Opinion

WHAT BAM OFFERS VOTERS: A POCKETFUL OF CHANGE

THE ISSUE: Which presidential candidate is better suited to handle the economic crisis.

If you like welfare and living off of hard-working people; if you think health benefits are your right, even if you don’t deserve them, and if you like running your company into the ground and having the government bail you out, then vote for Barack Obama (“An Obama Panic?” Charles Gasparino, PostOpinion, Oct. 13).

Obama is going to force big businesses to take their money somewhere else, and we will become a country of bums.

Paul Panepinto
****

After listening to the candidates offer their solutions to the financial mess, I conclude that both are inept and incapable of handling the situation.

The one most qualified to deal with this was cast to the side to nominate a smiling face who offers no answers.

I propose a referendum to draft Hillary Clinton, on the grounds that the nominees have not shown leadership in addressing our nation’s situation.

James League
****

I understand the appeal of Obama: He’s glib, calm, hip, cool and nothing rattles him – not a teetering economy, head-sawing terrorists, America’s dependence on foreign oil or close relationships to bombers, felons and hate-filled preachers.

With Obama, all challenges faced by Americans can be eased with stronger dependence on a benevolent government whose source of income is citizen taxes.

We forget that anytime a politician says government will provide something, it means the taxpayers will provide it.

Under an Obama presidency, those who earn the most will pay a disproportionately higher share of the tax burden.

Obama supporters like the whole concept of a modern-day Robin Hood; the “theft” part doesn’t even register.

Robert Szypulski
****

If a Fortune 500 company is looking for someone to run it, would it hire a Harvard graduate or a fighter-bomber pilot who almost drowned when his plane was shot down?

Virgilio Carballo
****

For an individual who has relied upon multi-thousand-dollar-a-plate fund-raising dinners, how does Obama have the nerve to say that Americans are living beyond their means?

I don’t see him losing his mansion as a result of taking out a home-equity loan to fund his quest for the White House.

T. King
****

Charles Gasparino insinuates that the market is casting a vote of “no confidence” in Obama.

Was Monday’s nearly 1,000-point rally a vote of no confidence?

A down market in the quarter prior to an election typically signals that the party in the White House is going to change.

I find it hard to believe that Obama will raise taxes on Day One, but he is being very honest regarding his intentions for the eight years of his presidency.

Taylor Gray
****

The Dow’s roller-coaster ride proves that there have been buyers along the way – a sign that many people still have confidence in the market and the United States.

The quickest way to sour that confidence would be the huge increases in taxes and spending sought by Obama and the Democrats.

An Obama presidency, along with House Speaker Nancy Pelosi and Sen.

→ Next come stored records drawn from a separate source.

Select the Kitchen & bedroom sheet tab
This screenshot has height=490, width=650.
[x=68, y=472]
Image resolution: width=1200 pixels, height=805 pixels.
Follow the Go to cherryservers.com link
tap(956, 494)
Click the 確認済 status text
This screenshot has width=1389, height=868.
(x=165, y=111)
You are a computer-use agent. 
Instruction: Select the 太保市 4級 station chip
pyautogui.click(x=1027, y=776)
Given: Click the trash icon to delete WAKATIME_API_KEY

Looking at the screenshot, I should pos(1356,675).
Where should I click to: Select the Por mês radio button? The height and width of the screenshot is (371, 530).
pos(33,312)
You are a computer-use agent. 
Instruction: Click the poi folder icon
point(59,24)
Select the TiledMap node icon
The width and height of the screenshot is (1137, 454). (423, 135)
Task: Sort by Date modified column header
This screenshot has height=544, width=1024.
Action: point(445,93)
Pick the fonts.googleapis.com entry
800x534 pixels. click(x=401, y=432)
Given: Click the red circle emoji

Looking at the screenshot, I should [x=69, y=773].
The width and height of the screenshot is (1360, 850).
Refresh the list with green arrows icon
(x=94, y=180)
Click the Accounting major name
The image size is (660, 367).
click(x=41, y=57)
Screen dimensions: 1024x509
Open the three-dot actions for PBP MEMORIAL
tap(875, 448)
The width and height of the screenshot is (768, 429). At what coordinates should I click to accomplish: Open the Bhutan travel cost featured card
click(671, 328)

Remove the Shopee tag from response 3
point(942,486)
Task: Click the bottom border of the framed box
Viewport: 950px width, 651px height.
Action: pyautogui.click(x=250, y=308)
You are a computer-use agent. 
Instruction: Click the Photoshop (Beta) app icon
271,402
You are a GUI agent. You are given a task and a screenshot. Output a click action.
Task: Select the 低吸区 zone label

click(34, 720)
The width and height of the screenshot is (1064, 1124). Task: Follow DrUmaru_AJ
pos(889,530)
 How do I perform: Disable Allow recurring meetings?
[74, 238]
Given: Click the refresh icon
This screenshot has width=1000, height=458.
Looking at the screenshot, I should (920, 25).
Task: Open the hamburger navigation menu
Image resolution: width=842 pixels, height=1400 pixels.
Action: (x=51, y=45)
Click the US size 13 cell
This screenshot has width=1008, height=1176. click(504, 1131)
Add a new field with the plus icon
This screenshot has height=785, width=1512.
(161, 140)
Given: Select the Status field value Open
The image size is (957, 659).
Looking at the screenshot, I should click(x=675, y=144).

Harry Reid, would be the final piece of a trifecta of economic calamity.

Anthony Varriano
****

Maybe now the nation will realize that this economic crisis was not caused by, nor is it the sole responsibility of, the Republicans.

It is a systemic problem throughout the world, and we need a leader who can talk to the other leaders of the the world to solve it.

That person can only be McCain.

Robert McKenna
****

If Obama is elected, people are bound to lose their last dollar and will be left with just a bit of change.